[Page text]
------------------------------------------------------------

Aug 2, 2025

a trip with brother, Anjanadri and Onake Kindi

..continued from a trip with brother, Hampi-5.

After a limited one day tour of Hampi we drove across Tungabhadra to Anegundi side. The plan for the morning was to see Anjanadri Betta and then go over to the prehistoric site Onake Kindi. We left the lodge early and as we approached the river we stopped to admire the view of the bridge across Tungabhadra. We had stopped next to a granite quarry barely half kilometer from the bridge entrance.  BTW, it's called Bukka Sagara bridge named after a village close by. The spot was secluded except for light road traffic. I launched my DJI Mini2 and got a few shots of the river and bridge. Due to the river, air is usually laden with moisture and photos turn out hazy.

Here's a view of the left bank which happens to be part of Koppal district. Further down the road  there's a fork, right goes to Gangavathi town, and left goes towards Anegundi, Anjanadri and eventually reaches Hosapete-Vijayapura highway.

------------------------------------------------------------

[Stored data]
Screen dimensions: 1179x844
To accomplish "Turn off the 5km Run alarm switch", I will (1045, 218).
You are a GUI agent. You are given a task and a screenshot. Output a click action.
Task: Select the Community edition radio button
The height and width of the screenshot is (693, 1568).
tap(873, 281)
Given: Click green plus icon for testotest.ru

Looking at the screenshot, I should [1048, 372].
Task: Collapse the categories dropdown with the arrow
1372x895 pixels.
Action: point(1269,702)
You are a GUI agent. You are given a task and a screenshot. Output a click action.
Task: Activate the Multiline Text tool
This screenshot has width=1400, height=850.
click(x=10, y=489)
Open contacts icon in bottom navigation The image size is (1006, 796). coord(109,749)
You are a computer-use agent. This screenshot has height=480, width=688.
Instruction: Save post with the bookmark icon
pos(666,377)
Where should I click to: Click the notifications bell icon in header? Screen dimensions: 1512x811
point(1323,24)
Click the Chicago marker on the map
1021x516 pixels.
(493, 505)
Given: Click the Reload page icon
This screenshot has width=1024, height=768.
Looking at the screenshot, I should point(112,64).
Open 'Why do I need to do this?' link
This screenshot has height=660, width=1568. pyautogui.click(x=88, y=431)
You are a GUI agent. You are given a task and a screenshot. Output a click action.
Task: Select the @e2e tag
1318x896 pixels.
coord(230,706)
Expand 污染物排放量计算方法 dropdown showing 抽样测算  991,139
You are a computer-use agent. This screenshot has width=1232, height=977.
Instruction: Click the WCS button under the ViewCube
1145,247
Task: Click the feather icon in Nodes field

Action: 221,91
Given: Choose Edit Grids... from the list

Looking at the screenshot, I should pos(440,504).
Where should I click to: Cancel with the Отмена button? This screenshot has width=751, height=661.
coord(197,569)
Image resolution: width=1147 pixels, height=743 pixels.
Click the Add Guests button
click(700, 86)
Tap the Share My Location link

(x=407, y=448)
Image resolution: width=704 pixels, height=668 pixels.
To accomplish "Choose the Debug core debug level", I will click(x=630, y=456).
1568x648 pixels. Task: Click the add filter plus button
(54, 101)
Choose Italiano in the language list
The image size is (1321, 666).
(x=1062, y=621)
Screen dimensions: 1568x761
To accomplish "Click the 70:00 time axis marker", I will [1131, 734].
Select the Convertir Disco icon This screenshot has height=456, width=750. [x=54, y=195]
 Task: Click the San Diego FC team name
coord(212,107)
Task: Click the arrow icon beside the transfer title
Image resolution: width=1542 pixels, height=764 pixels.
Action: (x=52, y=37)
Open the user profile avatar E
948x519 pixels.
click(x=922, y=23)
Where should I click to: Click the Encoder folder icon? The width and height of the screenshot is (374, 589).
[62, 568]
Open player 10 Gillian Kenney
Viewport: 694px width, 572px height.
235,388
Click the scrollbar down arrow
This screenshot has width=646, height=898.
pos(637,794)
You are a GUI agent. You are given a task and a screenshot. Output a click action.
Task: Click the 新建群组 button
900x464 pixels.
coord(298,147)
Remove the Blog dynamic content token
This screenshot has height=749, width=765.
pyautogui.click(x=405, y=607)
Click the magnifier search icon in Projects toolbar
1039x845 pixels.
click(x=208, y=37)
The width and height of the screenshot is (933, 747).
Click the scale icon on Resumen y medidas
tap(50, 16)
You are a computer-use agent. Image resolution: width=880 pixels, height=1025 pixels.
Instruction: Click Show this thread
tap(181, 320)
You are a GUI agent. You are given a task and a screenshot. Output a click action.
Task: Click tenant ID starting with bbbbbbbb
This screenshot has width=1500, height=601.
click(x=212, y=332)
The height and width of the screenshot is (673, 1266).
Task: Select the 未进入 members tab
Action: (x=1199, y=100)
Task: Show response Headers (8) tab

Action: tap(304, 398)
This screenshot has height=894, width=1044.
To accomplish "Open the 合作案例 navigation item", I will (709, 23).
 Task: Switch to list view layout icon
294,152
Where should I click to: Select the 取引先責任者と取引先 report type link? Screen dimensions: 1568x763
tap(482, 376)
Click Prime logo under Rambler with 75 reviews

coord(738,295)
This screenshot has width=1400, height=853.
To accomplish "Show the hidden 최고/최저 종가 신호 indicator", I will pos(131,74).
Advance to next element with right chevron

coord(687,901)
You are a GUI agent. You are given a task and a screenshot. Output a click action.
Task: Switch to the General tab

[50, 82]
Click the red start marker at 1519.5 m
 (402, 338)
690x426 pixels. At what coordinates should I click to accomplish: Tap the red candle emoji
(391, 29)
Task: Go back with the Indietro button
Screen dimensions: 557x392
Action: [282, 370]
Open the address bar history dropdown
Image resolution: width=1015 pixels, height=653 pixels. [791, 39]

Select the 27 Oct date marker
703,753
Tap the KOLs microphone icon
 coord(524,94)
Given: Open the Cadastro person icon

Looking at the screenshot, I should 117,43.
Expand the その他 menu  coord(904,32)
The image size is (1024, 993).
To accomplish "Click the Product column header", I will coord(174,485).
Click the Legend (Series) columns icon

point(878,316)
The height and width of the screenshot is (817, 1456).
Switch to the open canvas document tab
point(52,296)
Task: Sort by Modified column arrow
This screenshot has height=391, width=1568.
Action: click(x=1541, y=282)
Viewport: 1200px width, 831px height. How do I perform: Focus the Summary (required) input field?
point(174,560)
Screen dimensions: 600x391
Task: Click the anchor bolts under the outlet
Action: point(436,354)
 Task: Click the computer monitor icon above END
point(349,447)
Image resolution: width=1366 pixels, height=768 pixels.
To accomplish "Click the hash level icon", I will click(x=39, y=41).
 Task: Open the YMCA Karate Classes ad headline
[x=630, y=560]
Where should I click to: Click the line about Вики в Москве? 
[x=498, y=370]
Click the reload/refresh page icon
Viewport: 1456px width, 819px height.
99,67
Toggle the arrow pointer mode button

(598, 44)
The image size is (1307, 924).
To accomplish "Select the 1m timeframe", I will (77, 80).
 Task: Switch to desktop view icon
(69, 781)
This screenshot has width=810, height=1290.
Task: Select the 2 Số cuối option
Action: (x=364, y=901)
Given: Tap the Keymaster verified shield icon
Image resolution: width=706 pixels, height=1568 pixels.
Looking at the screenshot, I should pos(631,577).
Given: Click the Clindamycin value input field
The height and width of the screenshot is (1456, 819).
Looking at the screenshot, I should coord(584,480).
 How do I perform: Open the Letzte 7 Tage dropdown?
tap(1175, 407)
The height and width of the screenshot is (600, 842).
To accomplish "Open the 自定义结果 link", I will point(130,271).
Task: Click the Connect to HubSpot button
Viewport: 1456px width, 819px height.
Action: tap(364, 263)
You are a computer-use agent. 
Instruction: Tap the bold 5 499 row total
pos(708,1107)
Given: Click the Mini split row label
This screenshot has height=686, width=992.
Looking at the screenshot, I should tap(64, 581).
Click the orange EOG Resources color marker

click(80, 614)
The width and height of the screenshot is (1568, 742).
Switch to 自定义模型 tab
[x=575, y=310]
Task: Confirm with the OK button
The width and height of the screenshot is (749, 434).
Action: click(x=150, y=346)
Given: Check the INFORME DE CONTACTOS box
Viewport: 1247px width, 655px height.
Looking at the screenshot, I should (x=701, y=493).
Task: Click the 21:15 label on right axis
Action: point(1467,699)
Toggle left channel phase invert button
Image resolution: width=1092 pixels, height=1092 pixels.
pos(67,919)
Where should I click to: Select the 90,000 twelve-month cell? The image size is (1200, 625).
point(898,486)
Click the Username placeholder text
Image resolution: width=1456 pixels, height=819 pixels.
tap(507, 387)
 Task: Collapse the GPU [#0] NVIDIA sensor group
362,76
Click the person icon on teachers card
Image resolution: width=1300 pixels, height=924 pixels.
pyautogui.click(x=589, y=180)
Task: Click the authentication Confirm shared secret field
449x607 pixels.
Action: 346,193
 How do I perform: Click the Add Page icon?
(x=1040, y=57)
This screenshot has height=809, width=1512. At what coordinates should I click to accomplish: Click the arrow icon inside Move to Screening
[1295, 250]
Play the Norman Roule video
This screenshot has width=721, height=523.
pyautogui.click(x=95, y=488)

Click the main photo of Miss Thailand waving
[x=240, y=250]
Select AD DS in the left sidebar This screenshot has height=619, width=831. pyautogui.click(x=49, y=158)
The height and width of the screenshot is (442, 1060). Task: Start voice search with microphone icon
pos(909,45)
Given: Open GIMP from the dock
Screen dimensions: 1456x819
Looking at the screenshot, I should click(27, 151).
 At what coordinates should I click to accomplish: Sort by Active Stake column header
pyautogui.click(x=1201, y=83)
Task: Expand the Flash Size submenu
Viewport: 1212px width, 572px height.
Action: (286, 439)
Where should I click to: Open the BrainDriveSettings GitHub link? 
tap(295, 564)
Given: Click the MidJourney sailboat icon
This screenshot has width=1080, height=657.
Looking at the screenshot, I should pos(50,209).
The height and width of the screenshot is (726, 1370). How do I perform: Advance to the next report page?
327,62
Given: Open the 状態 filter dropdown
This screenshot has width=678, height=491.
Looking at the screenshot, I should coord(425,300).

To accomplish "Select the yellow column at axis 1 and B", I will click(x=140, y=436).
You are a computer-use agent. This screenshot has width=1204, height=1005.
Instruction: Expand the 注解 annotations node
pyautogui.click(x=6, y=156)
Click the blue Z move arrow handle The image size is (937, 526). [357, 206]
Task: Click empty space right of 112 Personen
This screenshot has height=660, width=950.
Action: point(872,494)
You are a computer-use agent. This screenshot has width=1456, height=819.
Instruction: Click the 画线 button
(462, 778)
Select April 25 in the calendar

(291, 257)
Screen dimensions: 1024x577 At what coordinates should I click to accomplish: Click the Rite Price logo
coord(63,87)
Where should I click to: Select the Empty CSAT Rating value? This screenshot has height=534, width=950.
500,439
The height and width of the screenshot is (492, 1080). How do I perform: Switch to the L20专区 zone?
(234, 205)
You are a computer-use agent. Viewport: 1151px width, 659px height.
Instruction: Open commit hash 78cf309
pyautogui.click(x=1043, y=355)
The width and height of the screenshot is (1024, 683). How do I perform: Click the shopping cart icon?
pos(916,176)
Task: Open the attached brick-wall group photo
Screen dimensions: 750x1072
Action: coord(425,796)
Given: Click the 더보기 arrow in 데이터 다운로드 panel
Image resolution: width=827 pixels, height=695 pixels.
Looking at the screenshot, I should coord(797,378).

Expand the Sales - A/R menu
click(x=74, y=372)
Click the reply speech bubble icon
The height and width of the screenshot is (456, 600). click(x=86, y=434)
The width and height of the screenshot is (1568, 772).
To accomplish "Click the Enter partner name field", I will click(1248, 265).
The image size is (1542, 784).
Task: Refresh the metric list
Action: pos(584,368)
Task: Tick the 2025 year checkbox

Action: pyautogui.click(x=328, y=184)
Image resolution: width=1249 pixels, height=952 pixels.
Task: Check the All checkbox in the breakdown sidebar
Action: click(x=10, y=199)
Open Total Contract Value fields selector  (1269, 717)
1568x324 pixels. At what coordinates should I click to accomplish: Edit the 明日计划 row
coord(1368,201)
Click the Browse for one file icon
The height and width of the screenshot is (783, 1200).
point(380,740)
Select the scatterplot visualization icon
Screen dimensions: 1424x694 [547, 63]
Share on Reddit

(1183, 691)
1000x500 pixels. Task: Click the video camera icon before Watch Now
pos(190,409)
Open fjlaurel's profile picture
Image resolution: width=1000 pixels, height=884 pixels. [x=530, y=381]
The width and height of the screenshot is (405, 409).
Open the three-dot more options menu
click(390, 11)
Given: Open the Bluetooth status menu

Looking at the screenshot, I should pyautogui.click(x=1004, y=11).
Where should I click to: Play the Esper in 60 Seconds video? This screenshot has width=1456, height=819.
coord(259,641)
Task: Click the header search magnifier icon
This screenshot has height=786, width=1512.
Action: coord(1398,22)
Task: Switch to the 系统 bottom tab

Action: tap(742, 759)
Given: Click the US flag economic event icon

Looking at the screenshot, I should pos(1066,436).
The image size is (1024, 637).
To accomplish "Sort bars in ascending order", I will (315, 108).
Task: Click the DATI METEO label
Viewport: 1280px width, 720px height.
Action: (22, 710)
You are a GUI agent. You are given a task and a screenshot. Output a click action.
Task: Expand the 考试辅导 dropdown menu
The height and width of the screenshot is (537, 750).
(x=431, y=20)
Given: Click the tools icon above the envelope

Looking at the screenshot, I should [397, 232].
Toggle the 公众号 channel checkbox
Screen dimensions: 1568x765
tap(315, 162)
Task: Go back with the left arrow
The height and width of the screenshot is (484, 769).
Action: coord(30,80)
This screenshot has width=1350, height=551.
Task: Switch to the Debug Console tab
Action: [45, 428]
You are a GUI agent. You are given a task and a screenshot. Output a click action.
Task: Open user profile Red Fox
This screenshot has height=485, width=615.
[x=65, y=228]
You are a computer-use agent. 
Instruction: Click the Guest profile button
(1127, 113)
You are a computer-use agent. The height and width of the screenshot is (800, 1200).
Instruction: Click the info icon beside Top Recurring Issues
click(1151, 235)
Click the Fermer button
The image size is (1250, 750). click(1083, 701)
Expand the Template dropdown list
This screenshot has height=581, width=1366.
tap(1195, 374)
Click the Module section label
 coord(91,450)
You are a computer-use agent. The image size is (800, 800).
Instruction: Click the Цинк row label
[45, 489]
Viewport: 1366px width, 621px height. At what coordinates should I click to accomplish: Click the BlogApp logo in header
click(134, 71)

------------------------------------------------------------

[Given problem] Please copy out the trip post word for word, beginning at the words "Here's a view" and stopping after "reaches Hosapete-Vijayapura highway.".

[Output for this task]
Here's a view of the left bank which happens to be part of Koppal district. Further down the road  there's a fork, right goes to Gangavathi town, and left goes towards Anegundi, Anjanadri and eventually reaches Hosapete-Vijayapura highway.